Сейчас Джо организовал культурный центр, Красный штаб, и просил его прийти к ним поговорить. Они хотели знать — почему десятки тысяч чернокожих в Лос-Анжелесе взбунтовались, ограбили супермаркет и подожгли его, стреляли в полицейских? Почему в Лос-Анжелесе сорок два чернокожих были убиты? Только из протеста против белых полицейских? Он так долго жил в Северной Америке, может ли он объяснить, почему происходят подобные вещи? А особенно — почему чернокожие не совершают революцию?
Ему хотелось ответить, что никто отныне не может совершить революцию, даже они. Придя к ним, он ограничился тем, что сказал, что североамериканские чернокожие объективно идут впереди, так как переживают своего рода новую ситуацию без выхода, у них нет прошлого и нет будущего, как будет скоро и с рабочими Каррары. В Америке случается, что тот, кому плохо, в один прекрасный день берет оружие и начинает стрелять очертя голову, а обитатели гетто, отчаявшиеся, ожесточенные, жаждущие мщения, берутся за оружие, стреляют в полицейских, грабят и поджигают торговый центр. Но на этом все и кончается. В больших городах, в Лос-Анжелесе, Чикаго, Нью-Йорке — всюду бедняки и отверженные, на границах гетто гражданская война не прекращается ни на один день, без иллюзий и перспектив. Безрассудные и отчаянные восстания, но не революция. Время Черной Власти прошло навсегда. Черные пантеры были убиты один за другим агентами ЦРУ, чтобы прикончить их в Детройте, были даже брошены полицейские на танках, и город так больше и не оправился от катастрофы. Разве только, как всегда бывает, когда невозможна будущая самоидентификация, чернокожие ищут ее в прошлом и становятся последователями Аллаха или примыкают к мистическим сектам телевизионных проповедников. Но то же самое происходит у нас, достаточно посмотреть на феномен Лиг[24] или возвращение мусульманского фундаментализма. Когда нет будущего, каждый пытается воссоздать или придумать себе прошлое (и я, в сущности, сделал то же самое, мелькнула на мгновение у него мысль). Поверьте мне, — заключил он, — в университетских городках больше марксизма, чем в черных гетто. «Смотря что понимать под марксизмом», — сказал Джо.
Рабочий с рыжеватой бородой и красным лицом проводил его к машине. «Теперь ты ни во что не веришь, — сказал он, — видишь, я был прав, а Ленин ошибался. Интеллигенция никогда не изменяет своему классу, слишком хорошо она устроилась». И обнял его, без злопамятности.
Глава четвертая
Не помня, что она там, он вошел в ванную. Обнаженная, она сидела на биде и резко повернулась в его сторону. Черной молнией блеснул хлыст волос, белое лицо мелькнуло над широкой аркой плечей. Ее улыбка, между гордостью и смущением, поднялась из глубины ее далекой души: и он поспешил ей навстречу.

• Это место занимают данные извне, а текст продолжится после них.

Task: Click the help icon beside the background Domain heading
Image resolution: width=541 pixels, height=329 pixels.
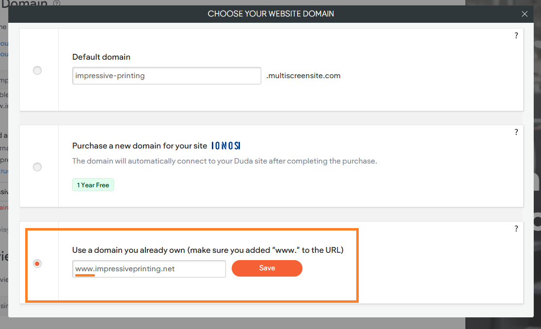Action: coord(57,3)
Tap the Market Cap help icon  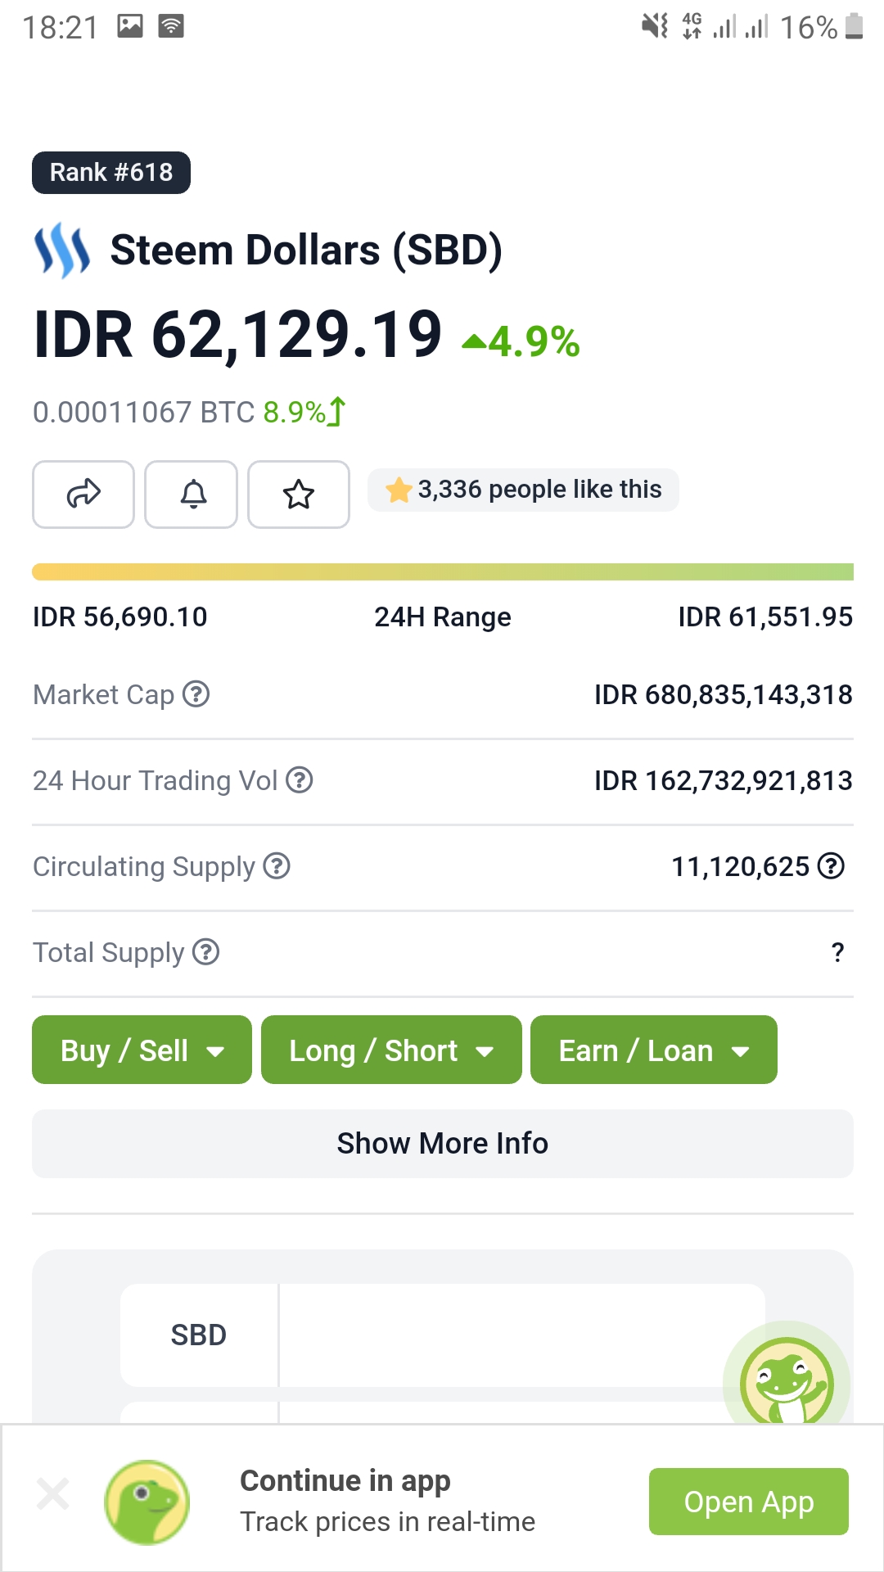(x=196, y=694)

Она была женщиной-женой. Женщиной, а не девушкой, средиземноморской госпожой. Не матерью и не дочерью. Женщиной, твердо стоящей на земле, из породы островных пастухов, женщиной гор и морей. Круглые сильные плечи, крепкая спина. Женщиной, которую надо крепко схватить и кусать, брать силой, входя между ног, пока она гордо держит голову и тоже борется, чтобы обладать им. Женщиной-женой, которую надо сжимать по ночам, в темноте, в железных кроватях, как у прадедов, в их деревенские ночи. От которой надо иметь сына, вытолкнув его в мир самой силой любовного акта.

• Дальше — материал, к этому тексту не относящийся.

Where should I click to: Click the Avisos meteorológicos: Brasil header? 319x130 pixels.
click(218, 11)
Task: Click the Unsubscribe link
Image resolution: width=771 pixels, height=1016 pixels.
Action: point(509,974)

Женщина, найденная поздно, осенью жизни, и от этого еще более сладкая, как последняя гроздь винограда на ноябрьской лозе. «Влюбленный мальчишка», — говорит она ему, и его пятьдесят два года улыбаются ей.

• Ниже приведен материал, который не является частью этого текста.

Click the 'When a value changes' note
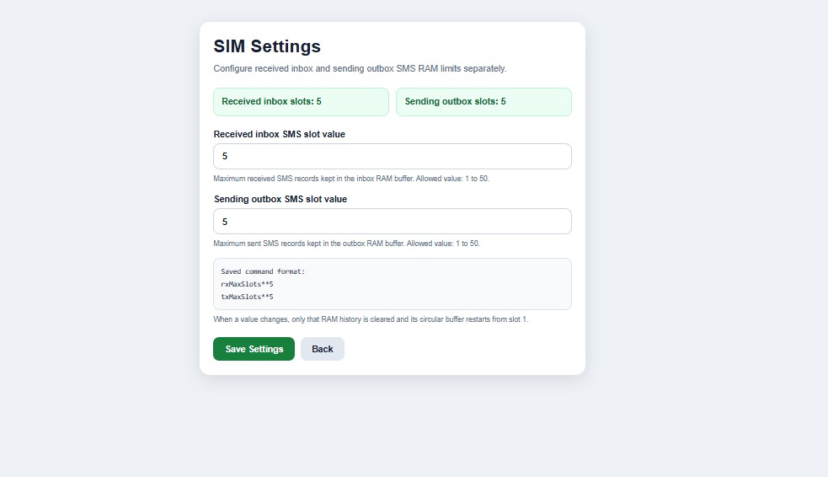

Значит, порочный круг повторений разомкнут? Он уже не один. Он сменил дом, родился сын, теперь он чувствовал себя настоящим отцом, он достиг, наконец, вершины жизни. Он прислушивался, с внутренней дрожью, к этой опасной полноте: от нее можно было только спуститься, неожиданно броситься вниз.
Из окна нового дома он смотрел на листья магнолии, на луг покатого склона. Он читал, как и все, Ницше, Хайдеггера и их итальянских, французских, американских популяризаторов. Но, как он ни пытался, ему не удавалось видеть только листья. Конечно, он мог различать их, даже пересчитать, один за другим. При каждом порыве ветра магнолия показывала их с глянцевого лица и изнанки.